What to do: Write out only the tail of the records, beginning at the line containing "Screenshot is 75x2576." and including the last line, exactly as written.

Excerpted data:
__________________________________________________

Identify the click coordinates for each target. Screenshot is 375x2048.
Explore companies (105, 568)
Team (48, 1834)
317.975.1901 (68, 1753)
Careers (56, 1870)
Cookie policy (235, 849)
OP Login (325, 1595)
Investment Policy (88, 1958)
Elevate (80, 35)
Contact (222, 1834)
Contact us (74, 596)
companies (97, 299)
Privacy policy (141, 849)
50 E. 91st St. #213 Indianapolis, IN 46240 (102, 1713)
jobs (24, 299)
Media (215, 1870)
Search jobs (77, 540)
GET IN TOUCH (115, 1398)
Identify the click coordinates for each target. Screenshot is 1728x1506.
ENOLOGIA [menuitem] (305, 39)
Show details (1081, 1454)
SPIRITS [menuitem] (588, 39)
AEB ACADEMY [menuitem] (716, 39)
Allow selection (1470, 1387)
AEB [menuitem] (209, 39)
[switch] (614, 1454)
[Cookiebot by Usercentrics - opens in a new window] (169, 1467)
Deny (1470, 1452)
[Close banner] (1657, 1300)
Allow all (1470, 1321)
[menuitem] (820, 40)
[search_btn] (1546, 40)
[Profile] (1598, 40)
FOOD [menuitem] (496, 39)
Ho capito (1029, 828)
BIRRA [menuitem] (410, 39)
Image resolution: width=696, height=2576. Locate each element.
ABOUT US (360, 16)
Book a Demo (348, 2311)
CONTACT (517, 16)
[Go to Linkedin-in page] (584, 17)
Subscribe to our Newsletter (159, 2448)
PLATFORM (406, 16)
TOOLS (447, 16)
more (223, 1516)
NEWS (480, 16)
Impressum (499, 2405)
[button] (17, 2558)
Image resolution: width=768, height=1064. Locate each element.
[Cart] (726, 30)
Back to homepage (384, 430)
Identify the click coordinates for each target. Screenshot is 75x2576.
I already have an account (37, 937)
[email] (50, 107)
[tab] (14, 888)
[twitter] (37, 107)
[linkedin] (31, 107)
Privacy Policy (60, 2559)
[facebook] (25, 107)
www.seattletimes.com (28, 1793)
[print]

__________________________________________________

Response to the task:
Identify the click coordinates for each target. Screenshot is 75x2576.
I already have an account (37, 937)
[email] (50, 107)
[tab] (14, 888)
[twitter] (37, 107)
[linkedin] (31, 107)
Privacy Policy (60, 2559)
[facebook] (25, 107)
www.seattletimes.com (28, 1793)
[print]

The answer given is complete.